Cobre Amankan Pasokan Bijih Pihak Ketiga untuk Menambah 300 ton/bulan Katoda Tembaga di Sierra Atacama
Cobre Limited mengumumkan pada 9 September bahwa operasi Sierra Atacama di Chile telah menandatangani perjanjian pembelian bijih dengan dua penambang tembaga oksida pihak ketiga di wilayah Antofagasta, dengan pengiriman diperkirakan meningkat mulai kuartal IV 2026. Perjanjian tersebut diperkirakan memasok sekitar 50.000–75.000 ton bijih oksida per bulan dengan kadar tembaga total 1,0–1,5%, menambah sekitar 300 ton per bulan produksi katoda tembaga.

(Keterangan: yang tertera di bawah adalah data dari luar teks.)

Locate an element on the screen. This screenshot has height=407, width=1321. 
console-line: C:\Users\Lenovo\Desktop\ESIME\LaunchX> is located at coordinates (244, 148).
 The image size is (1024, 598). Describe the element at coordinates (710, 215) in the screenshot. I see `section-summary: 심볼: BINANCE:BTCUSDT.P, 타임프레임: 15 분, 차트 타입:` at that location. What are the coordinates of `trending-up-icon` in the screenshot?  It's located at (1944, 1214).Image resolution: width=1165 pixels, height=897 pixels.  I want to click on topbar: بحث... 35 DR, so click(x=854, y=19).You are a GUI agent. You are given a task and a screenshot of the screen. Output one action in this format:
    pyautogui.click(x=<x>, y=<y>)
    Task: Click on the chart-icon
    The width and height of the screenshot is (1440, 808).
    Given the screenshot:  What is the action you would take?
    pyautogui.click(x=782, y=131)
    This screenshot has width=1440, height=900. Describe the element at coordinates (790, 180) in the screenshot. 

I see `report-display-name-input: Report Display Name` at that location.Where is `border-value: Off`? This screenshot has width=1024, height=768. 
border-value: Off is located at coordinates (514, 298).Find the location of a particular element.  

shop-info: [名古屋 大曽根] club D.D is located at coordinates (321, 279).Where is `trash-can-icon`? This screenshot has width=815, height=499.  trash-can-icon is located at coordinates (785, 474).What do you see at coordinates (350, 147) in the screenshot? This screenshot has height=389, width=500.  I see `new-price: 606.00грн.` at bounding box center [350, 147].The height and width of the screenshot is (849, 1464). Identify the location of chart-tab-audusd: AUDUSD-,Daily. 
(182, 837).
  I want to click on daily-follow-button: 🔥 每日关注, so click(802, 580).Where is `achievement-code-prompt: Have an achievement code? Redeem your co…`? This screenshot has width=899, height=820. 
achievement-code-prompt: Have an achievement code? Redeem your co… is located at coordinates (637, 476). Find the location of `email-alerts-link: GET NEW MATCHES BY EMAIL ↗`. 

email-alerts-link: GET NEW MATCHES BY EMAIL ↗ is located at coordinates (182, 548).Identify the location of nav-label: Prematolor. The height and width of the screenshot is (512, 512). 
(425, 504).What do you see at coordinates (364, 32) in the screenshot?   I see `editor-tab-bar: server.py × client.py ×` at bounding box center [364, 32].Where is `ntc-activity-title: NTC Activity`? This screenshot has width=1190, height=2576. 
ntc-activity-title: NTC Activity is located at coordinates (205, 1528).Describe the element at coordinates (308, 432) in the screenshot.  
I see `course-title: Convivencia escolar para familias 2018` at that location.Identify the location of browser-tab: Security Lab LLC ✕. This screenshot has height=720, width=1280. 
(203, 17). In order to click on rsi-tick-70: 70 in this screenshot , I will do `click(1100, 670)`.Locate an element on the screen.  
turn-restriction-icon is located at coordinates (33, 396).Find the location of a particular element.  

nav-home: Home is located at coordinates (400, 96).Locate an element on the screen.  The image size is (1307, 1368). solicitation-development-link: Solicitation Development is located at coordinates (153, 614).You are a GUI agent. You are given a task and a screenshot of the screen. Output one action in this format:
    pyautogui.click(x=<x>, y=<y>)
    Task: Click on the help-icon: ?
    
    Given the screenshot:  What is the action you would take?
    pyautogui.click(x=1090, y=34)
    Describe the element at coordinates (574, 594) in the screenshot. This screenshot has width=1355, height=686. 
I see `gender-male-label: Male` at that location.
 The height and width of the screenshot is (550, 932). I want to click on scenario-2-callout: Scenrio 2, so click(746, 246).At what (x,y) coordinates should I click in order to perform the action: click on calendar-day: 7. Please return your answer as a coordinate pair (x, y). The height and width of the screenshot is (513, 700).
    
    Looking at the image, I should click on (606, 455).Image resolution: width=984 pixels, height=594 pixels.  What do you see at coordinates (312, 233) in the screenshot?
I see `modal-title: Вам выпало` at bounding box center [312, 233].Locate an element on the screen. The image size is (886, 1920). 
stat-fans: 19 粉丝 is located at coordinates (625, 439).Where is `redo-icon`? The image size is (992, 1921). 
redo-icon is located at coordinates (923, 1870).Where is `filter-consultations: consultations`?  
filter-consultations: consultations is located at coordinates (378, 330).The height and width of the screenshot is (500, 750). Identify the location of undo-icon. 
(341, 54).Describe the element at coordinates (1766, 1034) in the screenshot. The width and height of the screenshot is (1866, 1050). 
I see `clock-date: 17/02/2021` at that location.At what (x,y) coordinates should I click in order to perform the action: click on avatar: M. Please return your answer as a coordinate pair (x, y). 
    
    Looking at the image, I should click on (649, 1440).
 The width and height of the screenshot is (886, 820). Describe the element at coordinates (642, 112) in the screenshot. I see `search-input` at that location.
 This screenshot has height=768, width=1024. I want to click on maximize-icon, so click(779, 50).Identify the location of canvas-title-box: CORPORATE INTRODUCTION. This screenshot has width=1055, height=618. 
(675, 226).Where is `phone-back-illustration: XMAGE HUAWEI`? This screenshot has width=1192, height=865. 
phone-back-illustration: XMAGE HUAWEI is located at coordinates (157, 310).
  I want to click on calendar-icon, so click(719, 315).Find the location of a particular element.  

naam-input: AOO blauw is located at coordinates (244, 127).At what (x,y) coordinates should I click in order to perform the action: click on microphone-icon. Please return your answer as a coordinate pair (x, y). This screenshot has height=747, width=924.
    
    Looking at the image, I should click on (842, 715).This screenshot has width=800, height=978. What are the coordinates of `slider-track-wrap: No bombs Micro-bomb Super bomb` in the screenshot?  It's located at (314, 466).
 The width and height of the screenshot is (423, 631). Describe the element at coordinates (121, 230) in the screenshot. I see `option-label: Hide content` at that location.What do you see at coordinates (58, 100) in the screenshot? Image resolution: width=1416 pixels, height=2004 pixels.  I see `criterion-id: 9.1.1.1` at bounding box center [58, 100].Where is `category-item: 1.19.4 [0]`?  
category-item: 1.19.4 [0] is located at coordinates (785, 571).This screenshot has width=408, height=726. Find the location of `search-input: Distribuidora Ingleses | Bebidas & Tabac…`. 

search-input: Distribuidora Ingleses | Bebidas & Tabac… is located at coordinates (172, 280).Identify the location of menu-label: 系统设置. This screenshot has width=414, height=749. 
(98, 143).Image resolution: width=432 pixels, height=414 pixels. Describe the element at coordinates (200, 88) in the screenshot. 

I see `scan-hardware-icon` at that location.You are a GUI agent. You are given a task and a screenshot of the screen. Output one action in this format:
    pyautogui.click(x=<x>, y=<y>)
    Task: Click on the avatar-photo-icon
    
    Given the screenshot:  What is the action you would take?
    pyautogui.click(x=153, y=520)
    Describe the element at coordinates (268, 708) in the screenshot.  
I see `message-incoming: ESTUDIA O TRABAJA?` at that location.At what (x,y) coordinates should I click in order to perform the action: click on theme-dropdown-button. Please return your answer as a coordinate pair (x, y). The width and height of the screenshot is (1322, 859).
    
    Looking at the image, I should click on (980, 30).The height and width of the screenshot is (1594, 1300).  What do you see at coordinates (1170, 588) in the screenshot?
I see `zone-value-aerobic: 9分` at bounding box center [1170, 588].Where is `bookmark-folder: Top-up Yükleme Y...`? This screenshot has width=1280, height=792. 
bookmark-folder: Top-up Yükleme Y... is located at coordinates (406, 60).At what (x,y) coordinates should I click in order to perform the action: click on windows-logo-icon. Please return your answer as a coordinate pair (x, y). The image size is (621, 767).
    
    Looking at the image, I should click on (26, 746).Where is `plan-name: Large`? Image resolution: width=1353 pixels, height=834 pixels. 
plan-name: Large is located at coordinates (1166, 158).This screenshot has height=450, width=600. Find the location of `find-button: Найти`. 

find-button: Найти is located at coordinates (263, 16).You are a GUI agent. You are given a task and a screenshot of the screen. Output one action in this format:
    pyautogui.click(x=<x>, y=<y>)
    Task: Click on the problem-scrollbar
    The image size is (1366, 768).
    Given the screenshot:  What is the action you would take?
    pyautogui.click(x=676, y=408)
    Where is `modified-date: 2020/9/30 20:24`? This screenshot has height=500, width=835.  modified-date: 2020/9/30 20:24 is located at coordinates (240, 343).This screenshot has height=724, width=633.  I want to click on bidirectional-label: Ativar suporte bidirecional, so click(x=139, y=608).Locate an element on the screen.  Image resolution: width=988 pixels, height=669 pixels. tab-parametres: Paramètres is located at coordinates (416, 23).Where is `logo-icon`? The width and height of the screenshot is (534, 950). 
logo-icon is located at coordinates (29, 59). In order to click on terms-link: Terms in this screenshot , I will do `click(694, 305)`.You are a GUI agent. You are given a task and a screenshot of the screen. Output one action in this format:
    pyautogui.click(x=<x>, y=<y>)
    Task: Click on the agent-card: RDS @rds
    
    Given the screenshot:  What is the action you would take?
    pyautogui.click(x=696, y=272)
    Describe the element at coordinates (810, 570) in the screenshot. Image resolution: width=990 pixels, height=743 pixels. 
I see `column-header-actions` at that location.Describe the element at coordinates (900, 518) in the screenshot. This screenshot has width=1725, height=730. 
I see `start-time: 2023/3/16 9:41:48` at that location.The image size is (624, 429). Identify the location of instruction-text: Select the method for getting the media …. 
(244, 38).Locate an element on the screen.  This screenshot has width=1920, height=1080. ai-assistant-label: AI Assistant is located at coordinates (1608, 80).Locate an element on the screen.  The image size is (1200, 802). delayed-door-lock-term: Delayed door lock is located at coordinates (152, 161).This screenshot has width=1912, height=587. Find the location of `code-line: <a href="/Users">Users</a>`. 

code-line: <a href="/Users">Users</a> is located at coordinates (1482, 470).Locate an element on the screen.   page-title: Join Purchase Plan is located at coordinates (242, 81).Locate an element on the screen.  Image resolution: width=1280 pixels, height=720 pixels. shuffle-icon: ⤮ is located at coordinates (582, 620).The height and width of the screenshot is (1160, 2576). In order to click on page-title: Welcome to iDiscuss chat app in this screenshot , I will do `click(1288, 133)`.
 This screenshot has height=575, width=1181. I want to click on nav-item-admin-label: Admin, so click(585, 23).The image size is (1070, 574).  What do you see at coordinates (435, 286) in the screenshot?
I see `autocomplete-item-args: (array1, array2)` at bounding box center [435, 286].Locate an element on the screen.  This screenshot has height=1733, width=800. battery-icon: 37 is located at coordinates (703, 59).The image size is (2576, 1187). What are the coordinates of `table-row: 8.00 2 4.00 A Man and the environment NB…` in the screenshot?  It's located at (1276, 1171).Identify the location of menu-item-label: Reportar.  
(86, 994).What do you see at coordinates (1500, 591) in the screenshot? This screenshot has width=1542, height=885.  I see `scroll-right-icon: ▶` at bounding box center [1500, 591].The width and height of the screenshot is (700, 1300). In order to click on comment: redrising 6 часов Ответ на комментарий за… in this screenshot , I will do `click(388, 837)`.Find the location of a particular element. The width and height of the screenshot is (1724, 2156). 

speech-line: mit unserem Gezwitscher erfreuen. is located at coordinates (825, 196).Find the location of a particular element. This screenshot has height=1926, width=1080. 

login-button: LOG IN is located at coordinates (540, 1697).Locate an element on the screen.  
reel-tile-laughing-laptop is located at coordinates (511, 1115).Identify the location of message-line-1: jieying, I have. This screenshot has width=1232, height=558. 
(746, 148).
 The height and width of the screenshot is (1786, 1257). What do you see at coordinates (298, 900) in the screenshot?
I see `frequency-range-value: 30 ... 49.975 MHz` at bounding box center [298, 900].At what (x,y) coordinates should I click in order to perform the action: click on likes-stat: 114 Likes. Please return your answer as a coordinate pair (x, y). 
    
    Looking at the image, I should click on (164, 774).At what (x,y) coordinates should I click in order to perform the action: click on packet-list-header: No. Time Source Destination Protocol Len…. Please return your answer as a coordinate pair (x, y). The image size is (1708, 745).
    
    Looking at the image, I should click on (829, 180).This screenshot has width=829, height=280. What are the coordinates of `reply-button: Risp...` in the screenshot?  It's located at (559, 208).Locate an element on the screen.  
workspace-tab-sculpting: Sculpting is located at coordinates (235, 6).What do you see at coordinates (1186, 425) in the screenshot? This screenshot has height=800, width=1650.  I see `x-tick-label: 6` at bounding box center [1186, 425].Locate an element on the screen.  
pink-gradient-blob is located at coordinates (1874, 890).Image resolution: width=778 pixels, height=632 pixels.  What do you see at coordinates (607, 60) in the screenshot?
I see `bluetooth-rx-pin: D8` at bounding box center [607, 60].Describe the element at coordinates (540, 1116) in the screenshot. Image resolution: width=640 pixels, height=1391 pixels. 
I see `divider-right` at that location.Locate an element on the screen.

Produksi tambahan tersebut akan diproses melalui pabrik SX-EW Sierra Atacama yang sudah ada, yang memiliki kapasitas katoda tembaga terpasang sekitar 20.000 ton per tahun dan saat ini beroperasi di bawah kapasitas terpasang. Karena bijih yang dibeli tidak mengharuskan Cobre menanggung biaya penambangan dan pengembangan sendiri, perusahaan menyatakan biaya tambahan terutama terdiri dari harga pembelian bijih dan biaya pemrosesan variabel, termasuk asam, listrik, dan reagen. Throughput yang lebih tinggi juga diharapkan dapat menyebarkan biaya tetap pabrik ke basis produksi yang lebih besar.
Sekitar 300 ton per bulan katoda tambahan akan menjadi tambahan di luar target produksi Cobre yang telah diumumkan sebelumnya, yang tetap tidak berubah. Perusahaan terus menstabilkan produksi bawah tanah sambil mempersiapkan transisi menuju operasi tambang terbuka yang lebih besar mulai 2027. Cobre menyatakan negosiasi dengan pemasok bijih regional tambahan juga sedang berlangsung, yang berpotensi memberikan pasokan lebih lanjut bagi fasilitas SX-EW yang belum dimanfaatkan sepenuhnya.
Perjanjian tersebut merupakan peningkatan pasokan katoda tembaga dalam jangka pendek dari Sierra Atacama tanpa memerlukan pengembangan penambangan tambahan atau kapasitas pemrosesan baru. Pada tingkat awal yang diperkirakan, pasokan pihak ketiga dapat menyumbang sekitar 3.600 ton katoda tambahan secara tahunan. Lebih penting lagi, hal ini seharusnya meningkatkan utilisasi pabrik SX-EW yang ada menjelang transisi Cobre yang direncanakan menuju produksi tambang terbuka yang diperluas pada 2027. Perjanjian pasokan bijih lebih lanjut akan memberikan potensi kenaikan tambahan pada utilisasi pabrik dan produksi katoda.